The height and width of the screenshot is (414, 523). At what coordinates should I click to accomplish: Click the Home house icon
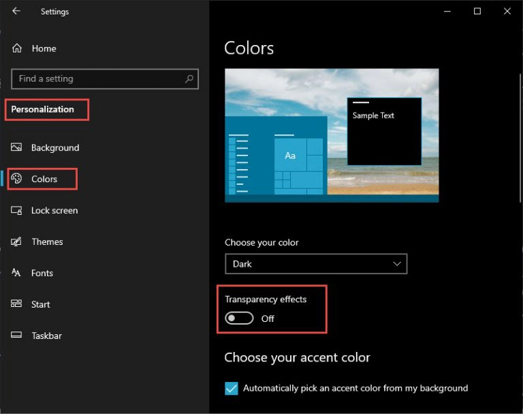pyautogui.click(x=16, y=48)
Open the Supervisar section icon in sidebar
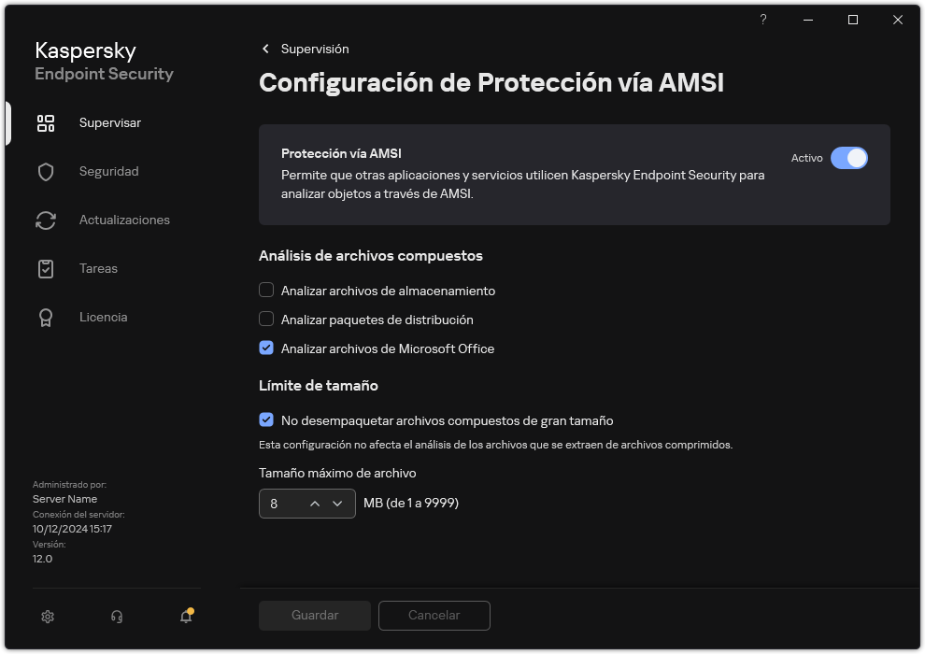This screenshot has width=925, height=654. pyautogui.click(x=45, y=122)
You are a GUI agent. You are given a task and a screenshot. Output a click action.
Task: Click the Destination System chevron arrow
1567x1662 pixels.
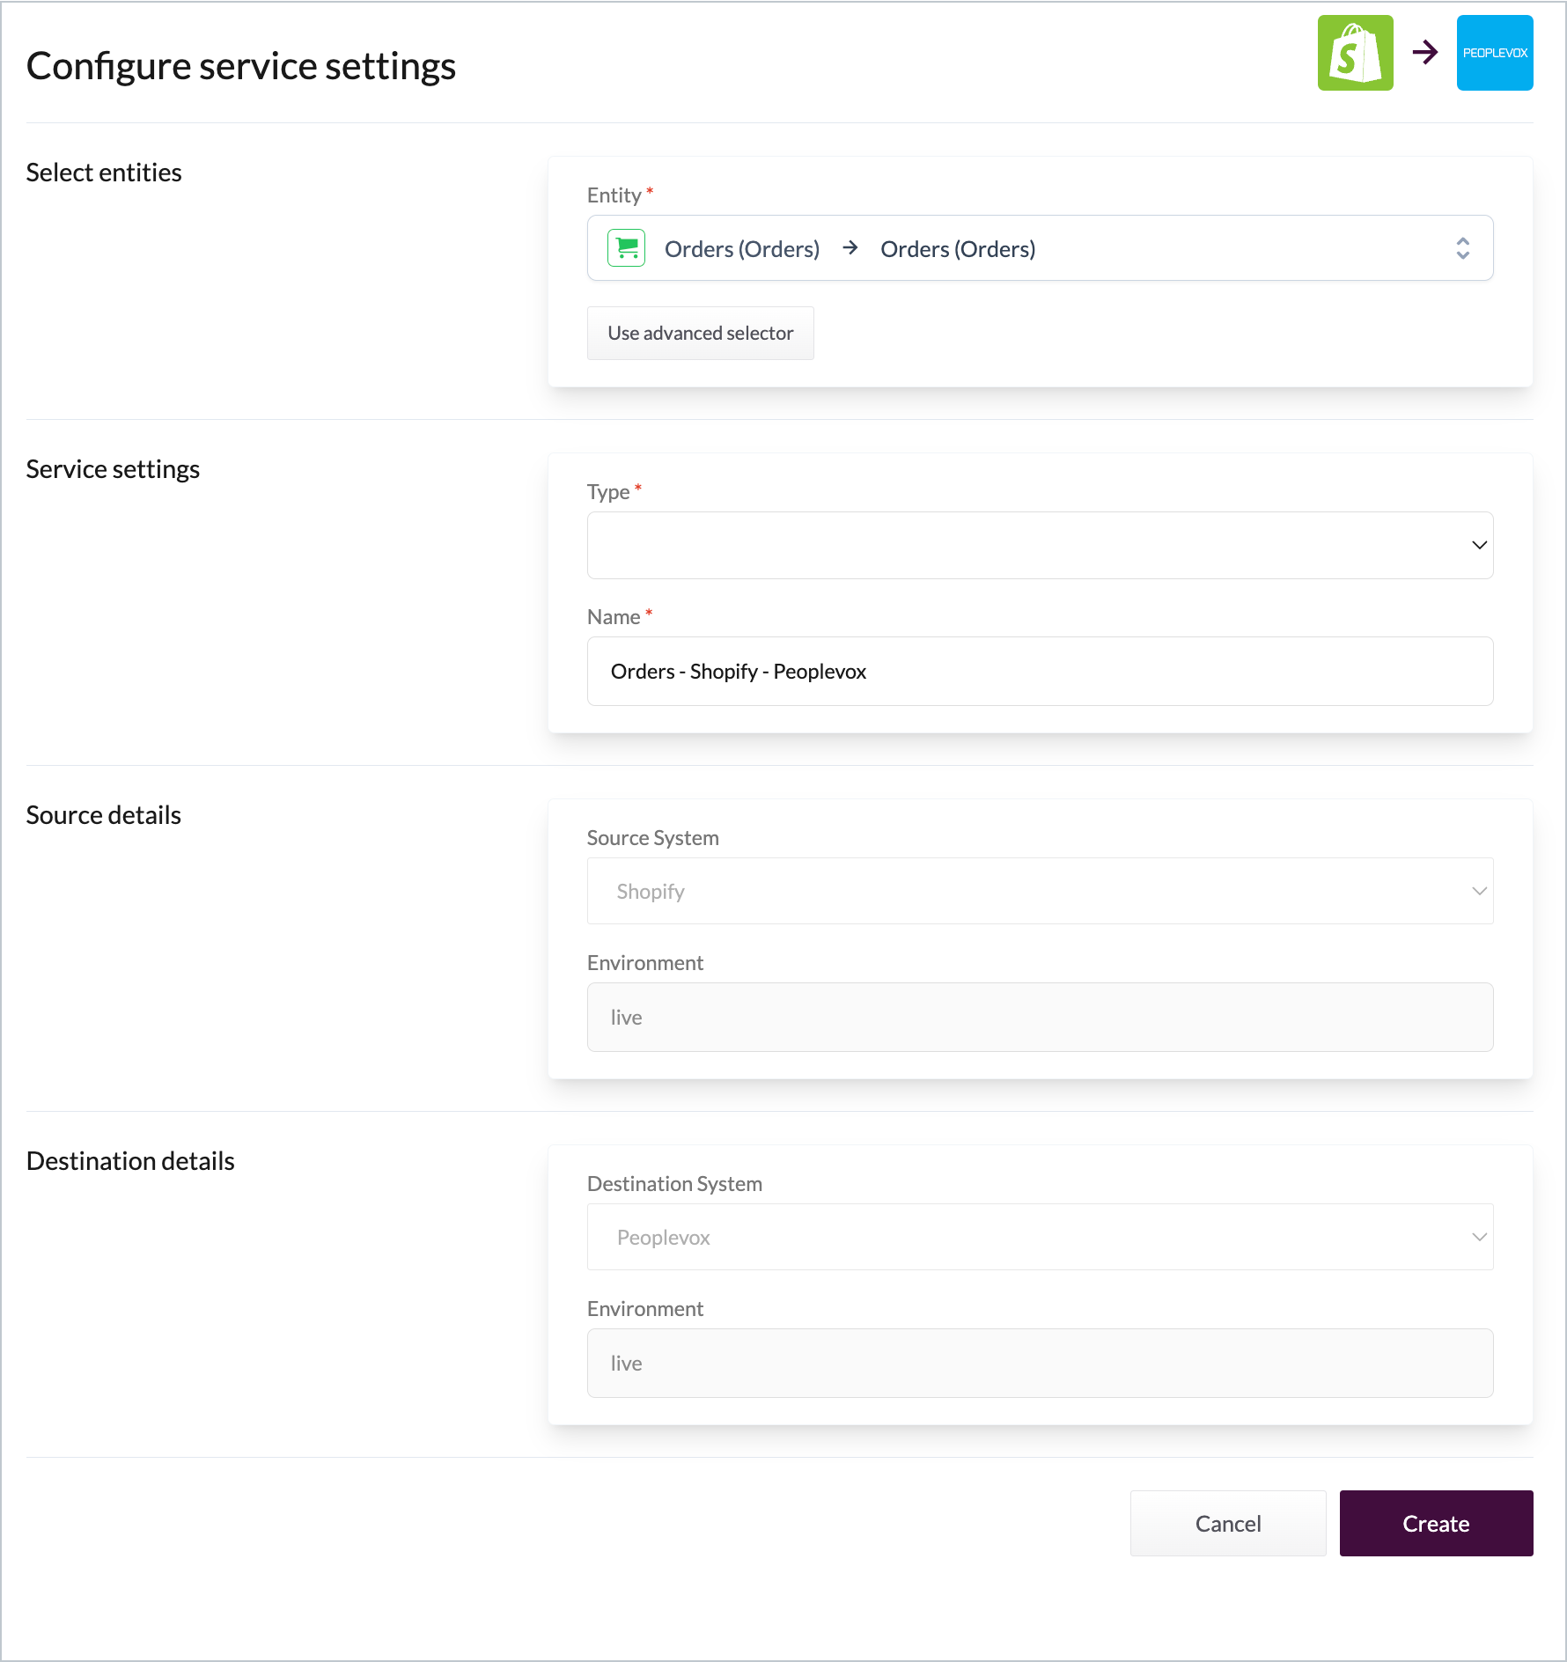point(1479,1237)
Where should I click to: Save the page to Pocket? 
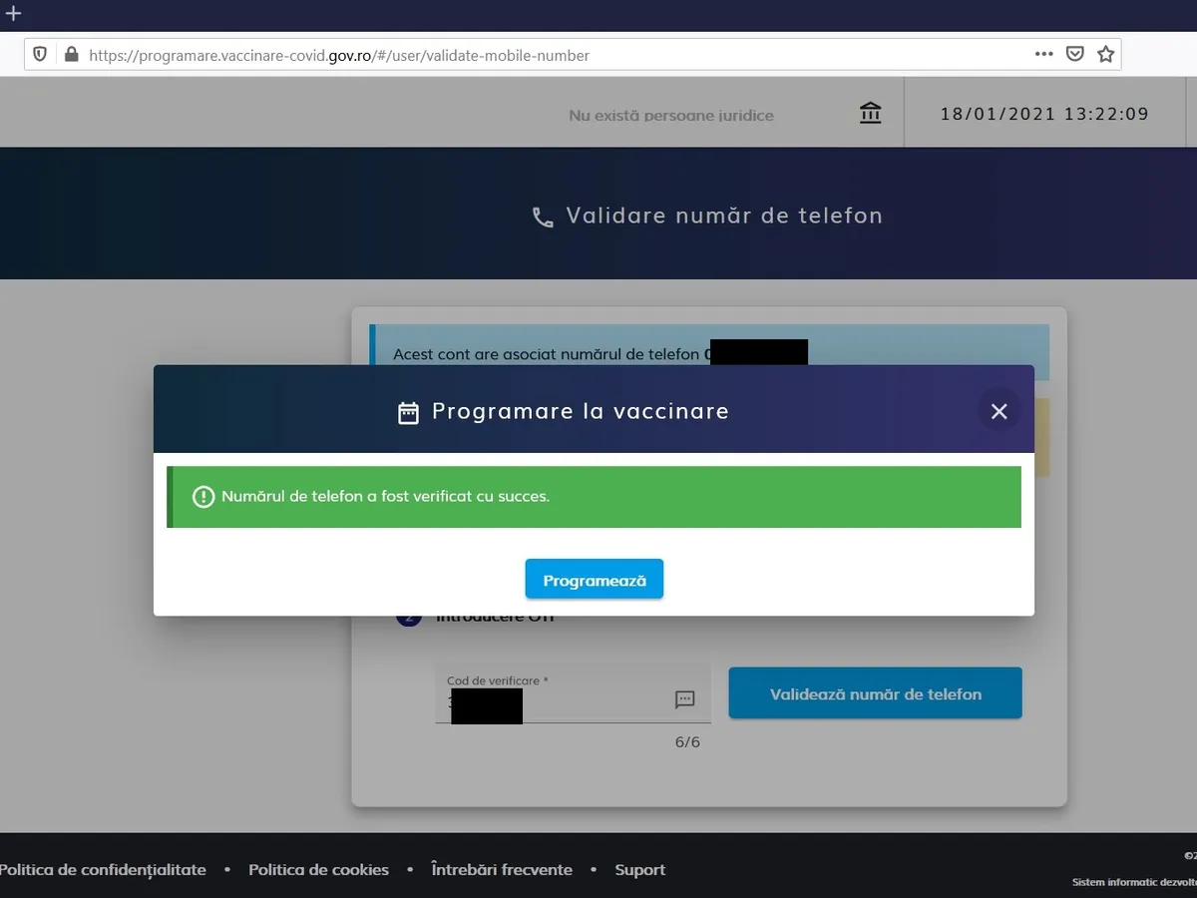[x=1074, y=55]
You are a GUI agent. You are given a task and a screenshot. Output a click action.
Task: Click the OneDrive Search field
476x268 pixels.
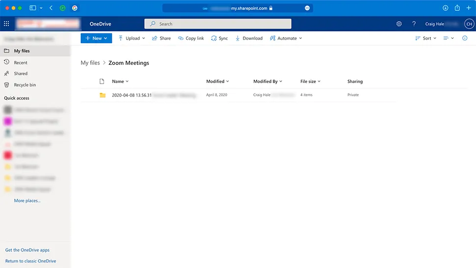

◆ ◆ ◆ ◆ ◆

** Exercise aim **
Exactly as they appear, repeat the lines from the one containing "1567x1662 pixels." through the last line of the entries, counting both ends. Pictures stay out.

** Expected output **
1567x1662 pixels.
point(1479,1237)
Where should I click to: Save the page to Pocket? 
[x=1074, y=55]
You are a GUI agent. You are given a task and a screenshot. Output a click action.
Task: Click the OneDrive Search field
476x268 pixels.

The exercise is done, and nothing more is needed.